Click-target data

Start

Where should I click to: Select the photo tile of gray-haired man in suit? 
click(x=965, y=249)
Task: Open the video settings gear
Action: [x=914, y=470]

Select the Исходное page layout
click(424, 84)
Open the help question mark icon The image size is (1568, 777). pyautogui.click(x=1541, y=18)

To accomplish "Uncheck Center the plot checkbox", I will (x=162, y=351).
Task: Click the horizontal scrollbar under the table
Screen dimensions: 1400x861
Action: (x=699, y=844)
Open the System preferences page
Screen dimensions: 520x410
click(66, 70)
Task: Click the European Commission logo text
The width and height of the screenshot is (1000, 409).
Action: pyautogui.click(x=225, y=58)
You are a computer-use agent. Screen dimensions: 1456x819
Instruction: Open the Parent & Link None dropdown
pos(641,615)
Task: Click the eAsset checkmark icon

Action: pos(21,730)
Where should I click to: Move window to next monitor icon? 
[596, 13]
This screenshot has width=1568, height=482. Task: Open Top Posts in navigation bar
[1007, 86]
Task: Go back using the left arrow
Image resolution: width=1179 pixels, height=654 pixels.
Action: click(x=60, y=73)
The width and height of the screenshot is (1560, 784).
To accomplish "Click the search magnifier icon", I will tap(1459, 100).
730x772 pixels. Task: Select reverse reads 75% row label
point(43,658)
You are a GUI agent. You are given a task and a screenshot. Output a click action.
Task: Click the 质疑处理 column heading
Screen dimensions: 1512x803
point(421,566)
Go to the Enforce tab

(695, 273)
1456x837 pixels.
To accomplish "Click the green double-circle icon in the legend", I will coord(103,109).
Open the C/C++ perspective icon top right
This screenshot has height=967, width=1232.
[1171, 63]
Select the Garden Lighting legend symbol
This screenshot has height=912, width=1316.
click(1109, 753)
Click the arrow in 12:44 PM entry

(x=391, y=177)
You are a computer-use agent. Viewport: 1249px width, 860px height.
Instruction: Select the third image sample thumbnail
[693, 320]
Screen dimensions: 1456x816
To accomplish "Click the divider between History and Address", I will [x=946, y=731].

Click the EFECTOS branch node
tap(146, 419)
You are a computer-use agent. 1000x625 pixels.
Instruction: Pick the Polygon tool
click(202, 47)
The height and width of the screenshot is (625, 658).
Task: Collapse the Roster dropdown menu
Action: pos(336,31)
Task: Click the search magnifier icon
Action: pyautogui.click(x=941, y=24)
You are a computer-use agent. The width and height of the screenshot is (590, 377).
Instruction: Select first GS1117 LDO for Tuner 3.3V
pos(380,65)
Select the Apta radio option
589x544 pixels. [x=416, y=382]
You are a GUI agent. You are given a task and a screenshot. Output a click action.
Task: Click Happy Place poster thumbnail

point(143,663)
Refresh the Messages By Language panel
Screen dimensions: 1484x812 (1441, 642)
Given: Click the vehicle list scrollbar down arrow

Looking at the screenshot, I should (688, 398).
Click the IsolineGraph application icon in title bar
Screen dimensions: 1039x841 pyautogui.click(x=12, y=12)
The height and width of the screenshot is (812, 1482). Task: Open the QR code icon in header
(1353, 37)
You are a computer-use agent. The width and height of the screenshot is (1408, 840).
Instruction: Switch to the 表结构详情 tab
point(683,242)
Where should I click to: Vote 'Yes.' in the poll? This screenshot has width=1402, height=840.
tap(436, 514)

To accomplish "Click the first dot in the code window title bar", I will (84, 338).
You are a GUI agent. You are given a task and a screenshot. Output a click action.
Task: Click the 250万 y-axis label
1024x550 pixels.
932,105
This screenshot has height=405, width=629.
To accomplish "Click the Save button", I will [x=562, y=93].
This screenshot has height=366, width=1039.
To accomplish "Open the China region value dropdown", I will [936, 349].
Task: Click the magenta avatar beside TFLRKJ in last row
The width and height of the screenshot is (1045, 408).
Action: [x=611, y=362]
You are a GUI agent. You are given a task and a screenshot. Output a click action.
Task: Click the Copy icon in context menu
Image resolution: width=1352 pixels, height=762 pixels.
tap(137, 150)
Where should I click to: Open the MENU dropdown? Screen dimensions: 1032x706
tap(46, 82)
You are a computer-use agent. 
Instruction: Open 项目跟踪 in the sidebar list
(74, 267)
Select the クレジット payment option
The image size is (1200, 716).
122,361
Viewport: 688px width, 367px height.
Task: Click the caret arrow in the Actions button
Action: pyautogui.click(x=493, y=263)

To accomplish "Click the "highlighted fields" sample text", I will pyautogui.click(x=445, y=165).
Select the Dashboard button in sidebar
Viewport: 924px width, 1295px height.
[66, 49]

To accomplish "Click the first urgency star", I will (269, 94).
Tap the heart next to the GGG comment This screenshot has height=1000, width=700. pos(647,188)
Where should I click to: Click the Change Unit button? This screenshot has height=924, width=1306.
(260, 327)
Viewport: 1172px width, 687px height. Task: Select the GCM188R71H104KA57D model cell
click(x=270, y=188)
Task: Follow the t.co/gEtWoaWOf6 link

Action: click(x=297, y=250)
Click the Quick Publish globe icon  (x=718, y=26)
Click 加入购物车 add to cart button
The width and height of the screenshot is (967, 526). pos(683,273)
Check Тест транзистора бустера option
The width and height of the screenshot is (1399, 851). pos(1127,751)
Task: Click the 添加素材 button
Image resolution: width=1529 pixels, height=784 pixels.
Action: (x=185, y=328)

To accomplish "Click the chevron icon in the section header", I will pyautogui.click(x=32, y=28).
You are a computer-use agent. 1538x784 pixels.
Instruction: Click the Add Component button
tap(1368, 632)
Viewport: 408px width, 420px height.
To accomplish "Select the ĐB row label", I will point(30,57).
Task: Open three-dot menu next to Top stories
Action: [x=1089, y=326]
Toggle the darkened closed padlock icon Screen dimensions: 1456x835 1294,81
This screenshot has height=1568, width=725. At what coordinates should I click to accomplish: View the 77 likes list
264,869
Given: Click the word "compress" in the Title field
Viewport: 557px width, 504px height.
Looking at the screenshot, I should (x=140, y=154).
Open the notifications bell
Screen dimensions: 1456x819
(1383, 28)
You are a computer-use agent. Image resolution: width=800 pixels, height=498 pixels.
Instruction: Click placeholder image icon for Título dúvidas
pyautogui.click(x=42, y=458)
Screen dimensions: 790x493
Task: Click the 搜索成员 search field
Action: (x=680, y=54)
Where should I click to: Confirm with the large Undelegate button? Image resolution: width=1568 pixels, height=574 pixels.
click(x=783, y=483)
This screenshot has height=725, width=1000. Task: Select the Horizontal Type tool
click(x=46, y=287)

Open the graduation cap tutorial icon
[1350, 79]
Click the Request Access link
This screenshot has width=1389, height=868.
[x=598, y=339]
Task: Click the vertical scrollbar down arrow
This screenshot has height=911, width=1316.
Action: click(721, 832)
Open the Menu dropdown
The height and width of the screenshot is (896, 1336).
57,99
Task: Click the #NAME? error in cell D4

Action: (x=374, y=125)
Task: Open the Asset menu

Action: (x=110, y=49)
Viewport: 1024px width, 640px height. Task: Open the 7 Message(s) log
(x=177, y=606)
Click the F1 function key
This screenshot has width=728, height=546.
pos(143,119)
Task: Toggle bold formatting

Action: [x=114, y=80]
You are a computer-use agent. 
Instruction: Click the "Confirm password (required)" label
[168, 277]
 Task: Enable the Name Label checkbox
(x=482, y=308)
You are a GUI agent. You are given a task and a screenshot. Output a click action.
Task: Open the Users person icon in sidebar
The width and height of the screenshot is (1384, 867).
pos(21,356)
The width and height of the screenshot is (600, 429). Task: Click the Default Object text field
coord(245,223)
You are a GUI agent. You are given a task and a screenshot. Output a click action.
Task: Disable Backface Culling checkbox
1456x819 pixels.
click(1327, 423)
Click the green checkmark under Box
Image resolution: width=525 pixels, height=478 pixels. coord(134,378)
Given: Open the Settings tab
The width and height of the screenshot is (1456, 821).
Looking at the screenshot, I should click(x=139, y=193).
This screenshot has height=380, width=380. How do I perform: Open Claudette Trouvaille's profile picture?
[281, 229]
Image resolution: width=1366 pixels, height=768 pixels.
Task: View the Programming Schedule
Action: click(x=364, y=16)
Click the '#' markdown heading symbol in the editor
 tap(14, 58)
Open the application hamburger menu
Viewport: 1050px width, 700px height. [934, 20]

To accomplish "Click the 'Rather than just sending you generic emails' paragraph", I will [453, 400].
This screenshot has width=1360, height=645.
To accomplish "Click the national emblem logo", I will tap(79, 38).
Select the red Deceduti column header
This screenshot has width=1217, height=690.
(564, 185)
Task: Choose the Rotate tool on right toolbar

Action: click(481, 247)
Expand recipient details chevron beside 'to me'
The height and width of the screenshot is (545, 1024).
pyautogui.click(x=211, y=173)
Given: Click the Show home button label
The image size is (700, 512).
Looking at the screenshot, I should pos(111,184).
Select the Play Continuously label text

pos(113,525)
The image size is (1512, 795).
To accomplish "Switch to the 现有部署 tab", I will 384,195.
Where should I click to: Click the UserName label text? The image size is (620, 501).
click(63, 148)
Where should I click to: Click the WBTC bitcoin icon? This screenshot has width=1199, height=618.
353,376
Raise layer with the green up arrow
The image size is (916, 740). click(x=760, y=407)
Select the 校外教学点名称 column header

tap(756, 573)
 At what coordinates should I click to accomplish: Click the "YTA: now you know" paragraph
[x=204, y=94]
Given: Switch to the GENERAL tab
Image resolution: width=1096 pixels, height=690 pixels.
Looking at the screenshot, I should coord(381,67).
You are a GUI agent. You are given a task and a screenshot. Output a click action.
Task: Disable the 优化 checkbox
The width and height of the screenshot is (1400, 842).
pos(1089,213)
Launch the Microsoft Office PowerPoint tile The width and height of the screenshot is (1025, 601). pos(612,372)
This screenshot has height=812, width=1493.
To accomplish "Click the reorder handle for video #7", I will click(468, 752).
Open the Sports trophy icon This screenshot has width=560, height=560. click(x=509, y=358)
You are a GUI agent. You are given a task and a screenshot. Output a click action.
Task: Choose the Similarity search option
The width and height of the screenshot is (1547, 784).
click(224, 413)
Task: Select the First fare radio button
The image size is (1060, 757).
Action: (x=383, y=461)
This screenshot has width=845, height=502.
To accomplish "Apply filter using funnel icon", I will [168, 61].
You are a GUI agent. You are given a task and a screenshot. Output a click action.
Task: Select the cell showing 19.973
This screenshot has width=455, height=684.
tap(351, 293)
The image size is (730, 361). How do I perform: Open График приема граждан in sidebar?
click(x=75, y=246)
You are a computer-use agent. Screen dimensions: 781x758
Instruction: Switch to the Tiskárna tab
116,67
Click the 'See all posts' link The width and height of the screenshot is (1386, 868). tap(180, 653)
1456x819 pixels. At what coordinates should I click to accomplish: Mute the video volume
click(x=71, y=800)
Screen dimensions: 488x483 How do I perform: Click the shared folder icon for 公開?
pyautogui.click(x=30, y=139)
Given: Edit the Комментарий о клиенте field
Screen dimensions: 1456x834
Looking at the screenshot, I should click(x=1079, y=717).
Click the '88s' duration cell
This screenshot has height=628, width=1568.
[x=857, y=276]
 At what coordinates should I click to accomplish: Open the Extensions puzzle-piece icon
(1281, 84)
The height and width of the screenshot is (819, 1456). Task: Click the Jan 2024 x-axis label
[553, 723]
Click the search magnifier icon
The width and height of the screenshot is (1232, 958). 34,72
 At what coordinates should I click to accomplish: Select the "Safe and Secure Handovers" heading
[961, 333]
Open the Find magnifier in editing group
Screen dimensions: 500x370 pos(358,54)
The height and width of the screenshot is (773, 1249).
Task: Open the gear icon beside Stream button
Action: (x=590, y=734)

End

- [Objective]
Quote the lines from the line with "Task: Click the magenta" to the line with "Action: pyautogui.click(x=493, y=263)", both included.

- [Solved problem]
Task: Click the magenta avatar beside TFLRKJ in last row
The width and height of the screenshot is (1045, 408).
Action: [x=611, y=362]
You are a GUI agent. You are given a task and a screenshot. Output a click action.
Task: Click the Copy icon in context menu
Image resolution: width=1352 pixels, height=762 pixels.
tap(137, 150)
Where should I click to: Open the MENU dropdown? Screen dimensions: 1032x706
tap(46, 82)
You are a computer-use agent. 
Instruction: Open 项目跟踪 in the sidebar list
(74, 267)
Select the クレジット payment option
The image size is (1200, 716).
122,361
Viewport: 688px width, 367px height.
Task: Click the caret arrow in the Actions button
Action: pyautogui.click(x=493, y=263)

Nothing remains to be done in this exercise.